Z kolei naukowcy uważają, że przyroda w regionie przygranicznym może być naturalnym sojusznikiem w tworzeniu tych zabezpieczeń.

Wicepremier, szef MON Władysław Kosiniak-Kamysz poinformował, że Tarcza Wschód jest planem wieloletnim na lata 2024-2028. Wskazał, że program ma być działaniem o charakterze militarnym i ma uzupełniać wzmocnienie zapory na granicy z Białorusią.

Program Tarcza Wschód, na który rząd zapowiedział przeznaczenie 10 mld zł, zakłada m.in. budowę umocnień i zapór wzdłuż wschodniej granicy.

Kosiniak-Kamysz przekazał, że działania w ramach Tarczy Wschód będą angażować społeczność lokalną i podmioty gospodarcze. Zwrócił uwagę, że przez wiele lat osoby mieszkające przy granicy polsko-białoruskiej i polsko-rosyjskiej żyły z wymiany gospodarczej, która stała się jednak niemożliwa. Podkreślił, że teraz przedsiębiorstwa i mieszkańcy okolicznych terenów będą żyli „z bezpieczeństwa granicy”.

Dodał, że w program Tarcza Wschód będą również zaangażowane Ministerstwo Aktywów Państwowych, Ministerstwo Klimatu i Środowiska, resorty infrastruktury oraz rozwoju, a także inne podmioty i wspólnoty samorządowe. Z kolei Cezary Tomczyk wskazał, że przedstawiciele tych instytucji będą współpracowali w ramach zespołu międzyresortowego, który będzie koordynował prace.

MON ma mieć najistotniejszą rolę w tym zespole, MSWiA będzie odpowiadać za ochronę ludności i kwestie związane bezpośrednio z bezpieczeństwem granicy. MAP zajmie się koordynacją spółek zbrojeniowych zaangażowanych w projekt, MKiŚ – sprawami środowiskowymi. Ministerstwo Infrastruktury ma natomiast odpowiadać za kwestie utrzymania dróg, a także innej infrastruktury transportowej w regionie objętym pracami.

„Mamy do zabezpieczenia ok. 700 km granicy, w tym 400 km z Białorusią […]. Chcemy, żeby ten projekt był realizowany niezwłocznie, zacznie się jeszcze w tym roku […] chcemy, żeby ten projekt zakończył się do 2028 roku, szacowany koszt to ok. 10 mld zł” – powiedział Tomczyk.

„Strategia i działania, które podejmujemy mają na celu obronę i ochronę każdego centymetra obszaru RP” – zaznaczył wicepremier Kosiniak-Kamysz. Zwrócił też uwagę na rosnący napór imigrantów na polską granicę.

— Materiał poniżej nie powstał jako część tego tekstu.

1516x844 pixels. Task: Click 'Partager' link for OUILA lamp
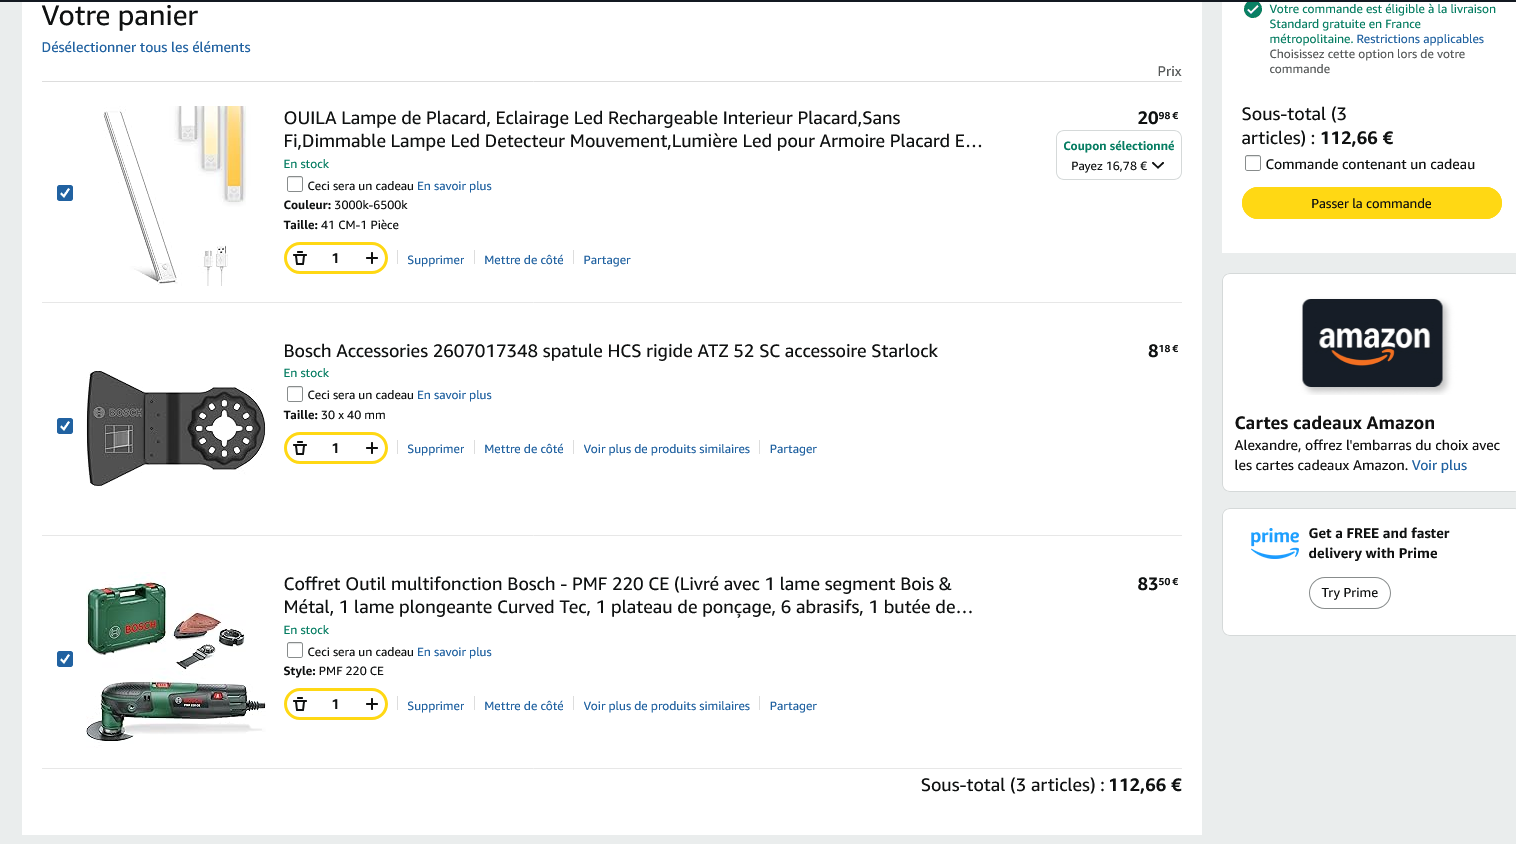tap(606, 260)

Wicepremier, szef MON Władysław Kosiniak-Kamysz (po lewej), wiceminister obrony narodowej Cezary Tomczyk (drugi po prawej) i szef SGWP gen. Wiesław Kukuła podczas prezentacji Narodowego Planu Obrony i Odstraszania „Tarcza Wschód”, siedziba Sztabu Generalnego w Warszawie, 27.05.2024 r. (Marcin Obara / PAP)

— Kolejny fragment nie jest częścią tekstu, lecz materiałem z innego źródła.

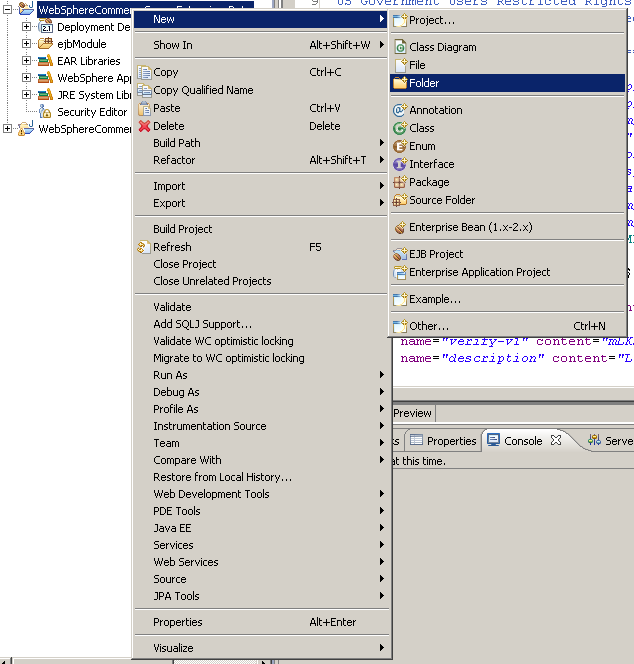634x664 pixels.
Task: Select Security Editor in project tree
Action: 92,112
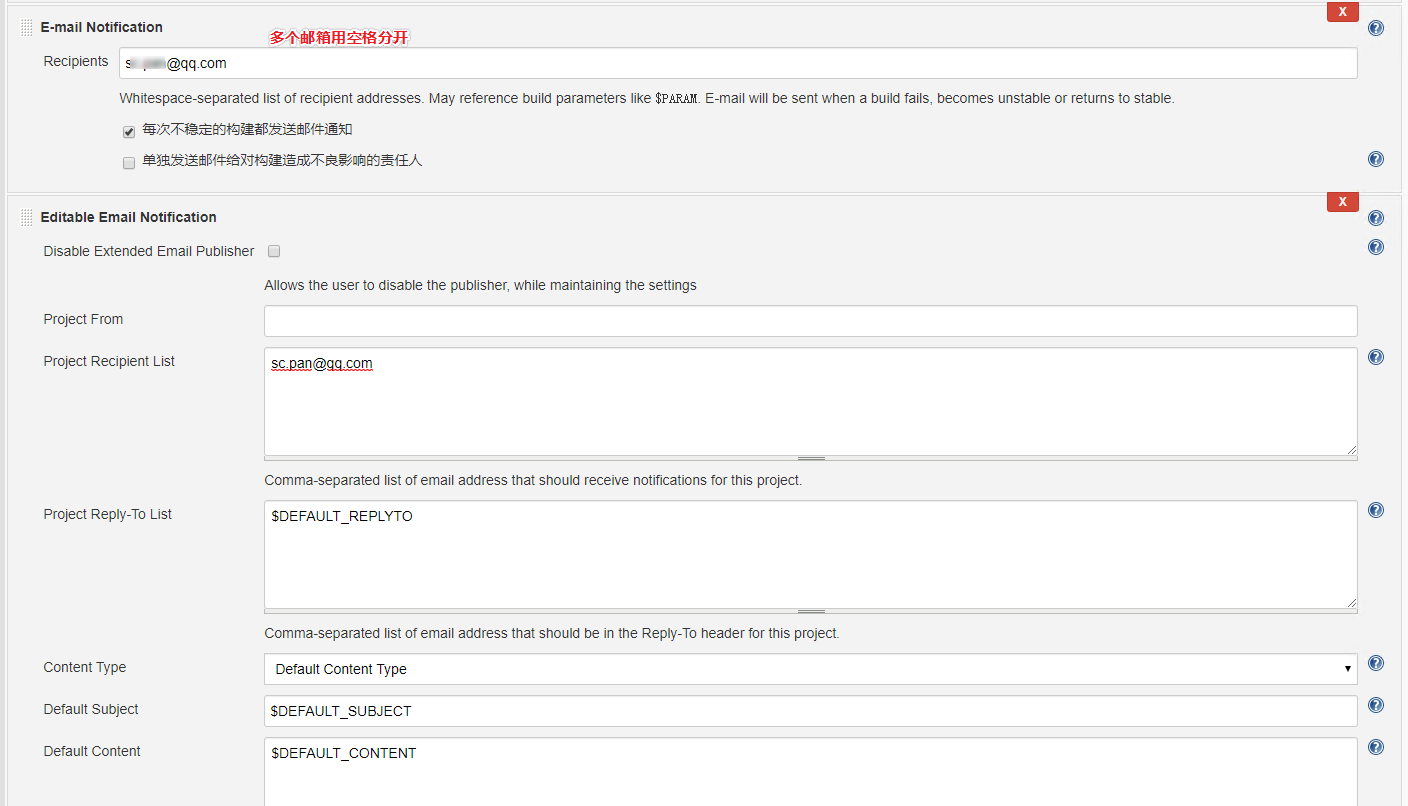This screenshot has height=806, width=1408.
Task: Open help for Editable Email Notification header
Action: coord(1376,218)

Wicepremier, szef MON Władysław Kosiniak-Kamysz (po lewej), wiceminister obrony narodowej Cezary Tomczyk (drugi po prawej) i szef SGWP gen. Wiesław Kukuła podczas prezentacji Narodowego Planu Obrony i Odstraszania „Tarcza Wschód”, siedziba Sztabu Generalnego w Warszawie, 27.05.2024 r. (Marcin Obara / PAP)

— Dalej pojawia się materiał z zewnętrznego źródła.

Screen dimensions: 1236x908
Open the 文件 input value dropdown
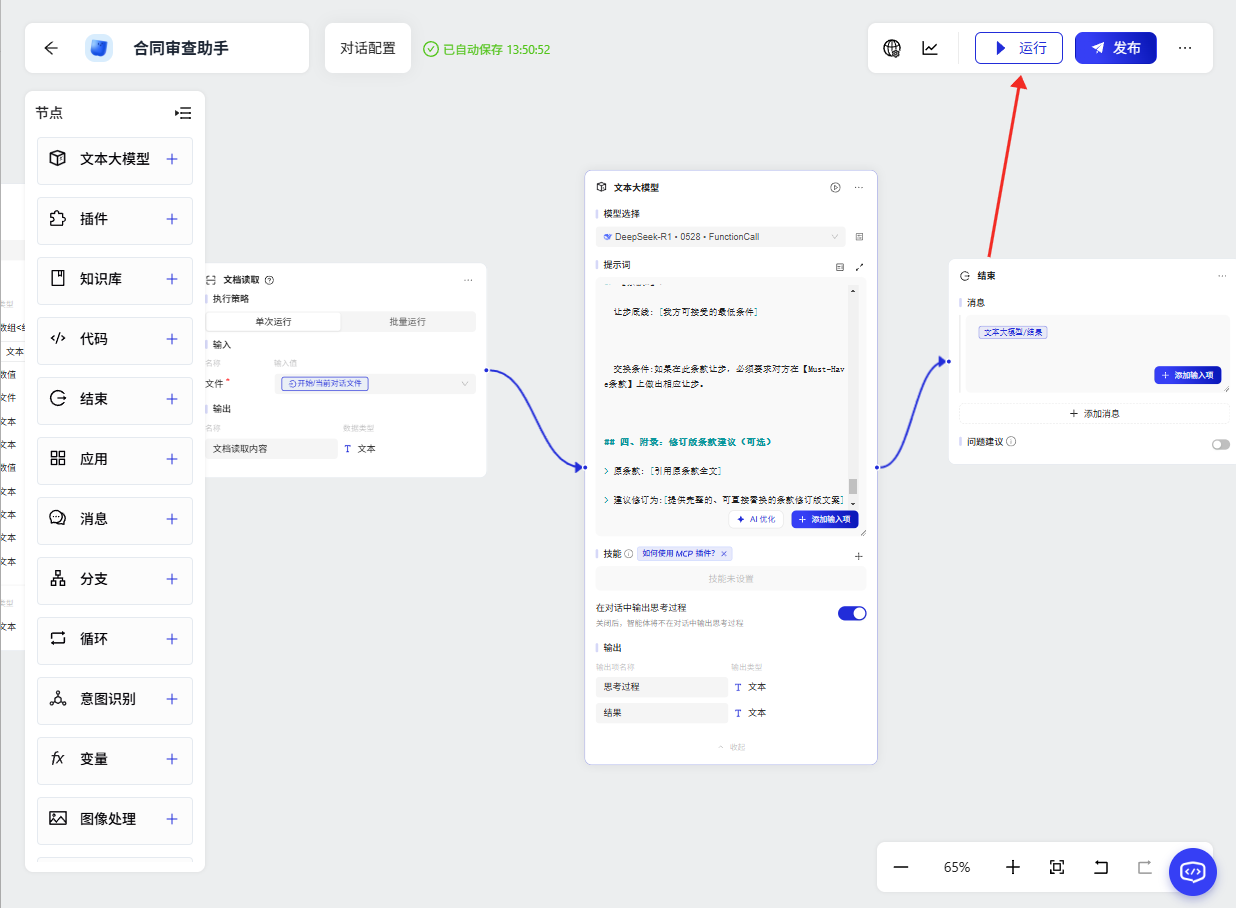(x=374, y=383)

Przypomniał, że zapora na granicy polsko-białoruskiej będzie wzmacniana. „To jest działanie odrębne od Tarczy Wschód. Tarcza Wschód ma być działaniem o charakterze militarnym, ale jedno z drugim ma się uzupełniać” – powiedział.

Fortyfikacje, zapory, systemy monitorowania

Aby zapewnić bezpieczeństwo polskim siłom zbrojnym, konieczny jest wieloletni plan infrastrukturalny, w którego skład wchodzą i fortyfikacje, różnego rodzaju zapory, ale też najnowocześniejsze systemy monitorowania przestrzeni powietrznej na każdej wysokości – powiedział Kosiniak-Kamysz.

Jak podkreślił, wśród zadań programu są utrudnianie przemieszczania się wojsk przeciwnika, ułatwianie przemieszczania się wojsk własnych, ochrona ludności i zapewnienie najwyższego bezpieczeństwa tym, którzy chronią, czyli polskim siłom zbrojnym.

Zaznaczył, że aby to się udało, potrzebny jest wieloletni plan infrastrukturalny, w którego skład wchodzą „i fortyfikacje, rożnego rodzaju zapory, ale też najnowocześniejsze systemy monitorowania przestrzeni powietrznej w każdym parametrze, na każdej wysokości”. Wymienił w tym kontekście system rozpoznawczy Barbara – aerostaty za ok. 1 mld dolarów oraz komponent satelitarny, a także najnowocześniejsze systemy dronowe i antydronowe.

Szef MON podkreślił, że program ma „połączyć wszystkie środowiska polityczne”. Wyraził przekonanie, że Polacy – niezależnie od dzielących ich różnic – są w stanie się zjednoczyć w obliczu zagrożeń.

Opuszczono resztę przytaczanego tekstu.